The new group, called 'Joint chiefs of global tax enforcement' (J5), was formed in response to a call from the Organisation for Economic Cooperation and Development (OECD) for countries to do more to tackle the enablers of tax crime. The members of the J5 include the heads of tax crime and senior officials from the five countries concerned.
HMRC's press release explains that the five countries face similar threats from "organised crime groups and wealthy offshore tax evaders who are well resourced and have access to professional enablers to hide income and assets using the global financial system".
Having a small number of partners will allow the J5 group to be more agile and flexible to develop new approaches and carry out joint operations, according to the press release. It confirms that any results and benefits will be shared with wider international partners.
One of the areas where the J5 will collaborate will be in taking action to reduce the threat to tax administrations posed by cryptocurrencies and cybercrime, according to an Internal Revenue Service press release.
"As a result of information exchanges under the common reporting standard (CRS), tax authorities have (or will soon have) vast amounts of information about funds held offshore in traditional ways such as in bank accounts. This move shows that tax authorities are now turning their attention to newer ways of concealing undeclared assets, such as the use of cryptocurrencies," said Steven Porter, a tax expert at Pinsent Masons, the law firm behind Out-law.com.
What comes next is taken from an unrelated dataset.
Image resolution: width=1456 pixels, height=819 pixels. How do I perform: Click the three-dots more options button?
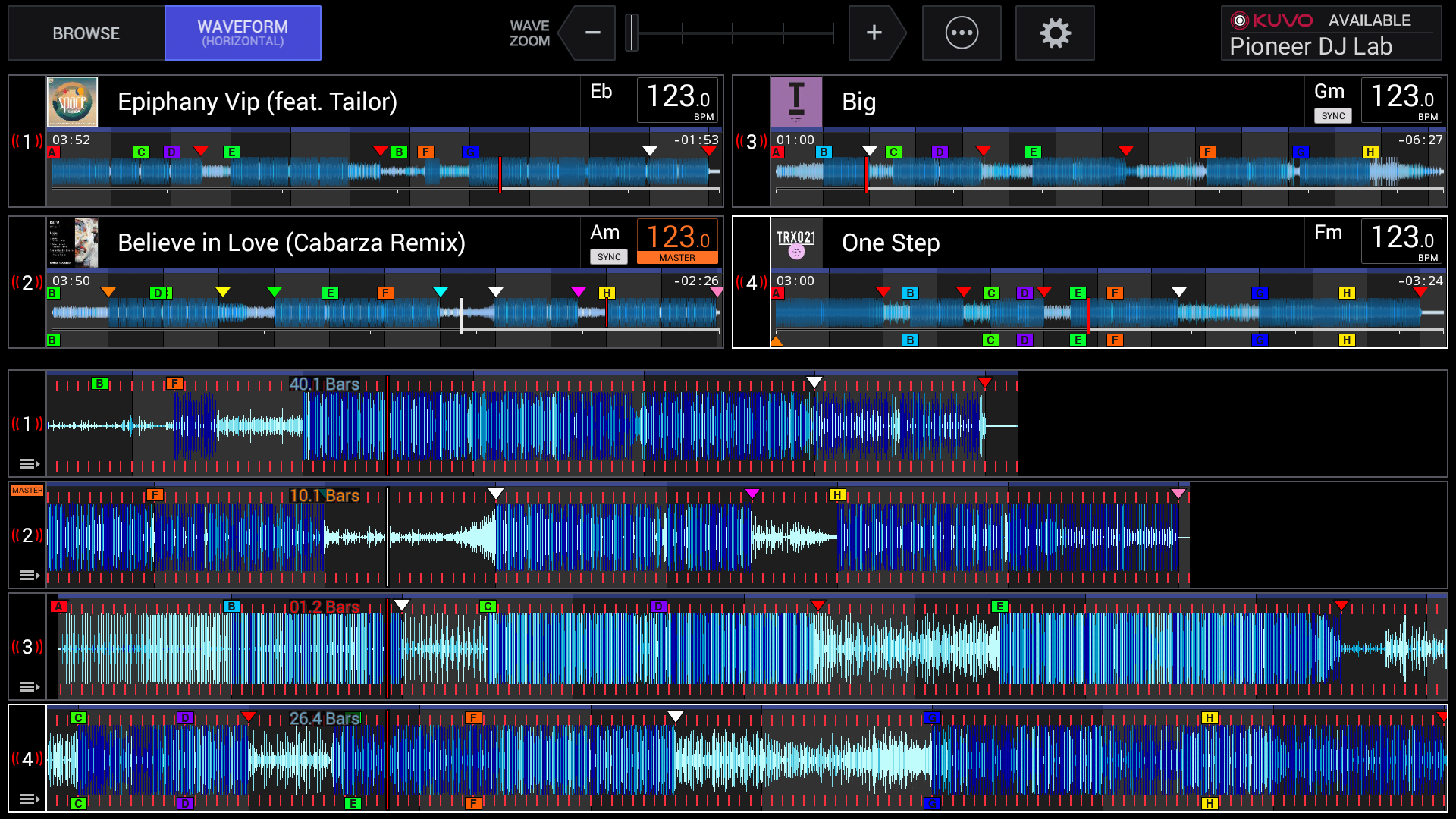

In September tax authorities will obtain the first tranche of information about financial accounts in existence in countries which are 'late' adopters of the CRS. This includes information from the major financial centres of Switzerland, Hong Kong, Dubai and Singapore. Information about accounts held in the UK's crown dependencies and overseas territories and in early adopter countries was first exchanged in September 2017.
"HMRC is putting significant resources into tackling offshore tax evasion. Those caught face the risk of criminal prosecution or very hefty financial penalties. The new J5 initiative coupled with the huge treasure trove of information HMRC can draw upon from its 'Connect' database, enhanced with CRS disclosures, mean it is far more likely now that tax evaders will be caught. Anyone with concerns about their tax position should take advice before HMRC comes knocking," Steven Porter said.
Three new 'strict liability' criminal offences for tax evasion with an offshore element were introduced from the 2017/18 tax year. They apply where a UK taxpayer fails to notify HMRC of their chargeability to tax, fails to file a return or files an incorrect return in relation to offshore income, assets or activities; provided that the amount of underpaid tax is £25,000 or more in any tax year. The 'strict liability' nature of the offences means that, unlike previously, HMRC will not need to prove that the taxpayer's actions were dishonest.
HMRC has also recently consulted on a proposal to extend the time limit for assessing back taxes to 12 years where there is an offshore element. The current limits are four years, or six years where a suspected underpayment has been brought about due to carelessness. The time limit will remain 20 years where the taxpayer has acted deliberately or dishonestly.